Tax compliance and social acclaim

There is significant potential for improving revenue collection through social recognition programmes


Illustration: Jayachandran/Mint
Illustration: Jayachandran/Mint

High rates of economic growth, in-migration and urbanization have stressed the ageing infrastructure of Bangladesh. Firm production is regularly disrupted by power outages, and Dhaka, the epicentre of economic activity, is rated as one of the most unlivable cities in the world. Tax revenues are required to address the acute infrastructure challenges necessary to support economic growth, but Bangladesh has one of the lowest tax to gross domestic product (GDP) ratios in the world.

Audits and fines as methods to increase tax revenue are difficult to implement and enforce. Exploiting firms’ interest in receiving social recognition may be an alternative way to increase value-added tax (VAT) revenues in Bangladesh. Research that I have conducted with Raj Chetty and Monica Singhal from Harvard suggests exposing information about firms to their peers can increase tax compliance and payment.

We partnered with the Bangladeshi National Board of Revenue (NBR) to conduct a multi-arm randomized control trial to rigorously evaluate the impacts of social incentives and peer recognition on voluntary tax compliance for Bangladeshi firms. The randomly assigned interventions in our experiment designated geographic clusters of firms to receive various types of information and recognition treatments. One of the treatments we tested involved delivering letters to inform firms that their tax compliance behaviour would be shared with other firms in their cluster in a subsequent letter. The theory was that this intervention may spur voluntary tax compliance by allowing firms to get recognition from their neighbours and peers.

As expected, firms’ reactions to this intervention varied by the characteristics of the area before the intervention began, and the payment norms prevalent there. In low compliance areas, where less than 15% of firms in a cluster paid any VAT the previous year (in 2012), the peer recognition treatment had no significant effect on tax payment rates.

However, in areas where at least 15% of firms had paid the VAT in 2012, firms who received the peer recognition treatment were 3.4 percentage points more likely to make a payment in the post-intervention period (compared to firms in observationally equivalent clusters that were randomly assigned to a control group that received a generic letter which did not mention any possibility of exposure of firm payment information to peers).

This effect was largely driven by the specific firms who had neglected to pay the previous year. This group was six percentage points more likely to make a payment during the post-intervention period relative to the control group. In summary, firms who had not paid the previous year, but whose neighbours were paying, are the ones most likely to respond to the peer recognition letters.

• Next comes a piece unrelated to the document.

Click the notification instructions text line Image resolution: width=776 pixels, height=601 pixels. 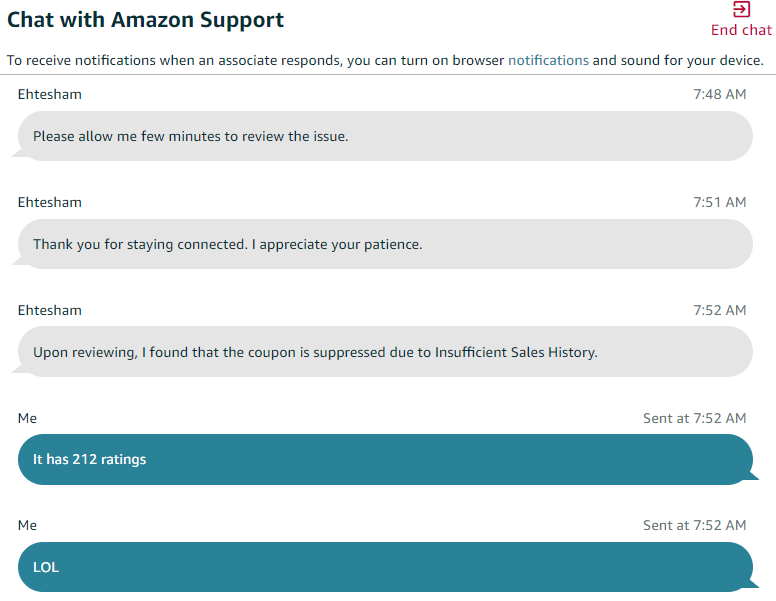pyautogui.click(x=385, y=60)
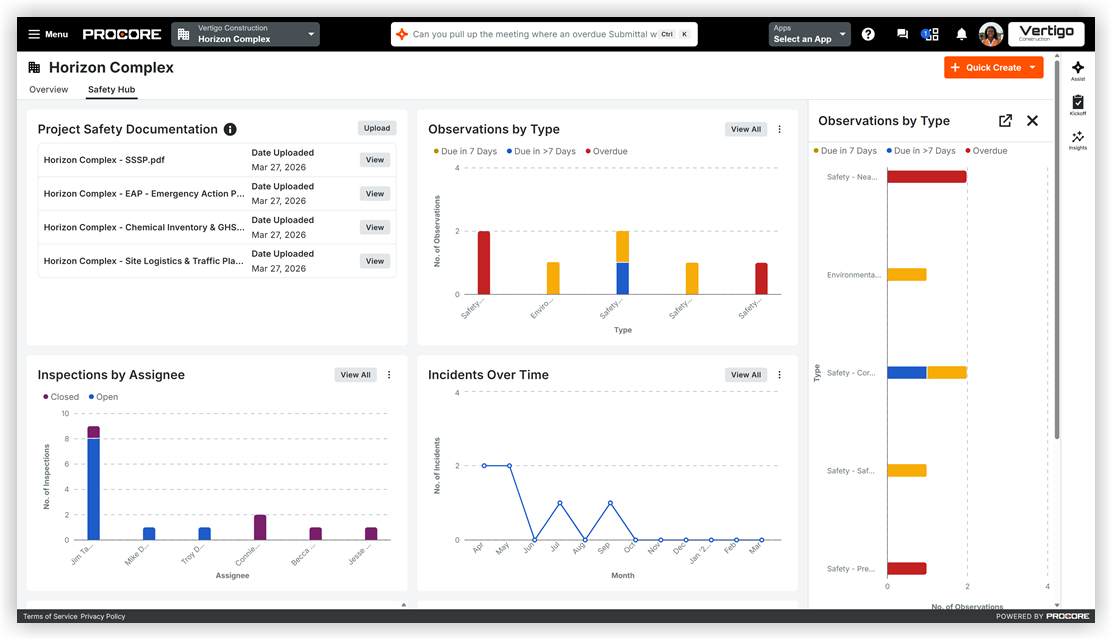The image size is (1112, 640).
Task: Open the hamburger Menu icon
Action: 34,33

These firms were not only more likely to pay, but they also paid more relative to the control group. Firms who received peer information paid 17% more on average than firms in who did not receive this information during our three month post-intervention period. Since these extra payments are generated in the relatively high-compliance areas that account for the majority of all VAT revenue, this 17% increase represents a quantitatively meaningful increase in total revenues. The estimated increase in revenue from the small sample of firms in our study area alone is 870,000 Bangladeshi taka ($11,441) during the short duration of the experiment. The cost of printing and hand-delivering the letters containing this information are quite low, resulting in a benefit-cost ratio of about five to one.

Our research reveals a clear behavioural response to peer information, but we must note that the effects may be a combination of increased payments, or treated firms putting in extra effort to ensure that their payments are recorded. While improved record-keeping is valuable for the NBR, generating new revenues is the bigger and more important prize. Regardless, our findings clearly demonstrate that firms pay attention to peer information letters and react in ways predicted by simple economic theory.

Firms who deviate from the norm of at least some tax payments in their clusters react strongly to the peer information treatment since these firms are at the greatest risk of revealing negative information to their peers. Firms are either paying as a result of the intervention or are ensuring that their tax payments are recorded—which are both important behavioural changes vital to establishing an effective tax collection system.

These results suggest that there is significant potential for improving tax compliance and revenue collection through social recognition programmes. There may be some productive gains from trade in which recognition that is cheap for a tax authority to provide, but which firms deem valuable, is exchanged for new tax revenues.

Mushfiq Mobarak is an associate professor of economics at Yale University, New Haven, US.

Published with permission from Ideas for India , a public policy website.